## Begin INFORMATION PROVIDED

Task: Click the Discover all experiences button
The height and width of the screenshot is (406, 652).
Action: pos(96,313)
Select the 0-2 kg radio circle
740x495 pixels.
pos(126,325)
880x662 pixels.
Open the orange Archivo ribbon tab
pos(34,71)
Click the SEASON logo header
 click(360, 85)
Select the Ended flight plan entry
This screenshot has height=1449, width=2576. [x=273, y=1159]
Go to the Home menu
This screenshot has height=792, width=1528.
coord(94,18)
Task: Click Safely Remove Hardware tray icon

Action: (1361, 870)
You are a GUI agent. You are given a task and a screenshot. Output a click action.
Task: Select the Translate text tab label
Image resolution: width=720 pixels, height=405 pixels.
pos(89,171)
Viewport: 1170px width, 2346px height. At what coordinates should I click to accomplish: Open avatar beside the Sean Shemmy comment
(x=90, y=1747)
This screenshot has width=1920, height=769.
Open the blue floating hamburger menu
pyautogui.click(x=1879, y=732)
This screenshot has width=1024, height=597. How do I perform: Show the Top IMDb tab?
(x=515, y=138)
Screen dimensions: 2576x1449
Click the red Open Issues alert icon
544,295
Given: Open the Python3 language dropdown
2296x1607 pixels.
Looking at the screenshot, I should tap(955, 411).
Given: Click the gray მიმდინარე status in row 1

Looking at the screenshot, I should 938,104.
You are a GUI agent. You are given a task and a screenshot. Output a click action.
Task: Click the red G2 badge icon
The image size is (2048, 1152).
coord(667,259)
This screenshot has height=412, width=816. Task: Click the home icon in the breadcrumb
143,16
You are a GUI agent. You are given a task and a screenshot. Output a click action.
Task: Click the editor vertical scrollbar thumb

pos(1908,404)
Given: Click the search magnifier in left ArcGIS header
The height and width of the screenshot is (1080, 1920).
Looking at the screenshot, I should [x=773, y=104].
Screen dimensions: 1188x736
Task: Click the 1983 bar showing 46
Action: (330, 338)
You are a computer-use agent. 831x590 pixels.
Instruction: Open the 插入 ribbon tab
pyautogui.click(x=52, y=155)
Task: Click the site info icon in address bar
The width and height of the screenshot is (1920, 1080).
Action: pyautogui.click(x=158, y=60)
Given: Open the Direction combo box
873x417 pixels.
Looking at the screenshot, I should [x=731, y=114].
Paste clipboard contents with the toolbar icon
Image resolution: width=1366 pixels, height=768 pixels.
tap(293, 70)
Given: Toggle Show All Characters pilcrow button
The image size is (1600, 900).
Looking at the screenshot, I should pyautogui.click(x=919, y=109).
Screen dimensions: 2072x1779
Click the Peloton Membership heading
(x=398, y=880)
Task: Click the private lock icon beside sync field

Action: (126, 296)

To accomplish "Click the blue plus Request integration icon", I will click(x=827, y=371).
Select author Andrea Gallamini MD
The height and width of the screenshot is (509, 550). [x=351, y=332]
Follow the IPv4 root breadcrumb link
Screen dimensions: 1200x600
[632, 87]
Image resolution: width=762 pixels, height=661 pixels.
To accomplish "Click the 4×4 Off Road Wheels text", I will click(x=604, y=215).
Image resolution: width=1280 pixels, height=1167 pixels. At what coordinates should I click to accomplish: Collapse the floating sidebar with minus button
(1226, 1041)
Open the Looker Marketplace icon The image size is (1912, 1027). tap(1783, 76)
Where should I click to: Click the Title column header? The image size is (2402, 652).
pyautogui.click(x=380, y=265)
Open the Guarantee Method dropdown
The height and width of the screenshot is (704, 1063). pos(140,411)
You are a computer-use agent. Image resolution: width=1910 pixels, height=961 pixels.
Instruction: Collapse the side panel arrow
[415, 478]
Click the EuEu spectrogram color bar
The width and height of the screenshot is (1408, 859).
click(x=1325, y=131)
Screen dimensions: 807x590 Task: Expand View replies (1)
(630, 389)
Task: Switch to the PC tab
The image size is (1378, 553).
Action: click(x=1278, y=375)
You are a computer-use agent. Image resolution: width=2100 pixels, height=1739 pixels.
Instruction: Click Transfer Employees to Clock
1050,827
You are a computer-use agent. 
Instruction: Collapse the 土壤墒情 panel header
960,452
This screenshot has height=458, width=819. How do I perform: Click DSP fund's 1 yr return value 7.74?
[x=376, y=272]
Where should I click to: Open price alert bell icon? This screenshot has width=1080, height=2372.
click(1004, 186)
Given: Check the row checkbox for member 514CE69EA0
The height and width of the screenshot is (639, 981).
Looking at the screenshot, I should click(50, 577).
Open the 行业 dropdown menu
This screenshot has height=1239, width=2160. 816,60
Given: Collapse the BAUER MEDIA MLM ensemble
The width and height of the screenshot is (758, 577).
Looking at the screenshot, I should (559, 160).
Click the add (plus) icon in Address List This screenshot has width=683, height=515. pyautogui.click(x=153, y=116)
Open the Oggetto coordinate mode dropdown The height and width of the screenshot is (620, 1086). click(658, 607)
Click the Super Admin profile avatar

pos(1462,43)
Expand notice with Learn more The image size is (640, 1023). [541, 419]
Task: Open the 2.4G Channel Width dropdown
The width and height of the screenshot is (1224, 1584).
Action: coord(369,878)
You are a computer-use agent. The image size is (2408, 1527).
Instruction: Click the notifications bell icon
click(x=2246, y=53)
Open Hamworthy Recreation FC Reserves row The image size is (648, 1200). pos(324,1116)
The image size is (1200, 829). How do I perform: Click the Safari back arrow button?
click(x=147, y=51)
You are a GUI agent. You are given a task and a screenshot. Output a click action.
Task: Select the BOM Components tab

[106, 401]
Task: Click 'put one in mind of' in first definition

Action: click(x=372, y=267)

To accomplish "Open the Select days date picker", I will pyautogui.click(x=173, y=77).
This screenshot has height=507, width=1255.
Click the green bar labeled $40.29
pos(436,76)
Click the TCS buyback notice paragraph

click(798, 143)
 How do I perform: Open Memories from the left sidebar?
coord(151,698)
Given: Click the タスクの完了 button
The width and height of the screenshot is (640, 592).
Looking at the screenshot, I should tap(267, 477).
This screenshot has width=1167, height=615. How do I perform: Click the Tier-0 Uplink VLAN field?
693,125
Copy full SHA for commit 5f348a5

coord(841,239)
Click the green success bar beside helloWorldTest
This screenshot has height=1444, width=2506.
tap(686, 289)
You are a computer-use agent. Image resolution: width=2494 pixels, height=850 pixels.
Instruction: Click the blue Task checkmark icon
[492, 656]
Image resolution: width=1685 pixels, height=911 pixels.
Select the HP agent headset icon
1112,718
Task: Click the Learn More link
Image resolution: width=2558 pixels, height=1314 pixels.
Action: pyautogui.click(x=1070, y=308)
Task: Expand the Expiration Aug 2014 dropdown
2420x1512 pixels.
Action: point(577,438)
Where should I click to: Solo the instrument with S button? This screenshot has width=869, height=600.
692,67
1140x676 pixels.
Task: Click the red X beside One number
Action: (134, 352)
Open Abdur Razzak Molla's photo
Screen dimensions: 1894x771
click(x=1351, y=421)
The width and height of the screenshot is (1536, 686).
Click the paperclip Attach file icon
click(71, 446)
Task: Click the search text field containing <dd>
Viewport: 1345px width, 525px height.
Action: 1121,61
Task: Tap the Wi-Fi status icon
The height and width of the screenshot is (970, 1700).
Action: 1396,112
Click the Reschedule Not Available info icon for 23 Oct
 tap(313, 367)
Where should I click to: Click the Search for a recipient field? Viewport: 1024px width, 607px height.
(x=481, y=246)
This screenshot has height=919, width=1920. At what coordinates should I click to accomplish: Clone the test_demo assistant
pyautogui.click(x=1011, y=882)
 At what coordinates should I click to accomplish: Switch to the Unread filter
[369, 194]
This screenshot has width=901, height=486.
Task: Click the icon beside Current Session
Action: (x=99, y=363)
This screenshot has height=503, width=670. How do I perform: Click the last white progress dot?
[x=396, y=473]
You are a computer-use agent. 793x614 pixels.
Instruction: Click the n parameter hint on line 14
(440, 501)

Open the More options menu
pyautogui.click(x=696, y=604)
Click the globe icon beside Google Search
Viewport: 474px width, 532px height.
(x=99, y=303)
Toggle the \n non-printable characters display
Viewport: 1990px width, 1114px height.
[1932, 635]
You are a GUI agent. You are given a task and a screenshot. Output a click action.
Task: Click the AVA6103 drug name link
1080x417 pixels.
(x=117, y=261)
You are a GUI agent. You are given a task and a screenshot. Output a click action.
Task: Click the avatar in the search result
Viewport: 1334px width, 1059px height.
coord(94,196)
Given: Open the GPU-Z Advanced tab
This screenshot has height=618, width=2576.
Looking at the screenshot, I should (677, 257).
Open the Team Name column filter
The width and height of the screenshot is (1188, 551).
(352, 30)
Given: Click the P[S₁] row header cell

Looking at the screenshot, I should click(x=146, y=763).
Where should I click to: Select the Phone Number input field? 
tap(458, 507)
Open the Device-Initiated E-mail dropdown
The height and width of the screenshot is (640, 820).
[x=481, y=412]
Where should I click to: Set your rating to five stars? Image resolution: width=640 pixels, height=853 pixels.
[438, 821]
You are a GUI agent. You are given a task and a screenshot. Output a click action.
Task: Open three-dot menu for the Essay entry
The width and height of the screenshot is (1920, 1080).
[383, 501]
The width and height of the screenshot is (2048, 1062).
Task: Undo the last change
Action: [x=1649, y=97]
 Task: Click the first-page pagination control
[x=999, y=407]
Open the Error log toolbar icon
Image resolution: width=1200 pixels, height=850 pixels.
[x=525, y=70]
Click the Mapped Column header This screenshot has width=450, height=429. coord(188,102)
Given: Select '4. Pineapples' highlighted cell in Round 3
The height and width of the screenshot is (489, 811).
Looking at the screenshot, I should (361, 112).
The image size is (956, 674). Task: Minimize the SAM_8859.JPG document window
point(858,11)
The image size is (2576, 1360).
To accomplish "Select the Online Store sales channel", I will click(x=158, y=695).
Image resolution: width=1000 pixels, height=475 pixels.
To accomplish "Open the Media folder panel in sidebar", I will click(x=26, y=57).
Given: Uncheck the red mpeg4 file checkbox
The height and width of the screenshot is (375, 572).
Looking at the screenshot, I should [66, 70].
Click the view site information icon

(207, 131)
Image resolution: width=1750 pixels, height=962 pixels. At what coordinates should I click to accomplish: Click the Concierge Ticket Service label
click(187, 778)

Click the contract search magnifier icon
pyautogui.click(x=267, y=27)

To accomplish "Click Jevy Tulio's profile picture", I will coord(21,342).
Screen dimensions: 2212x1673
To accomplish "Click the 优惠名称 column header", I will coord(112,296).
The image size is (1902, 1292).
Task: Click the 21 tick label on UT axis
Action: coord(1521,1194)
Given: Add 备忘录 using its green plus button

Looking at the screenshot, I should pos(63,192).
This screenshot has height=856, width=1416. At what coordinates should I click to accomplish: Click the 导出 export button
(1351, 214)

## End INFORMATION PROVIDED

** THE EXERCISE **
From the items above, extract the lines from the one with "Select the 0-2 kg radio circle" up to and including the one with "click(360, 85)". Copy each line verbatim.

** EXPECTED ANSWER **
Select the 0-2 kg radio circle
740x495 pixels.
pos(126,325)
880x662 pixels.
Open the orange Archivo ribbon tab
pos(34,71)
Click the SEASON logo header
 click(360, 85)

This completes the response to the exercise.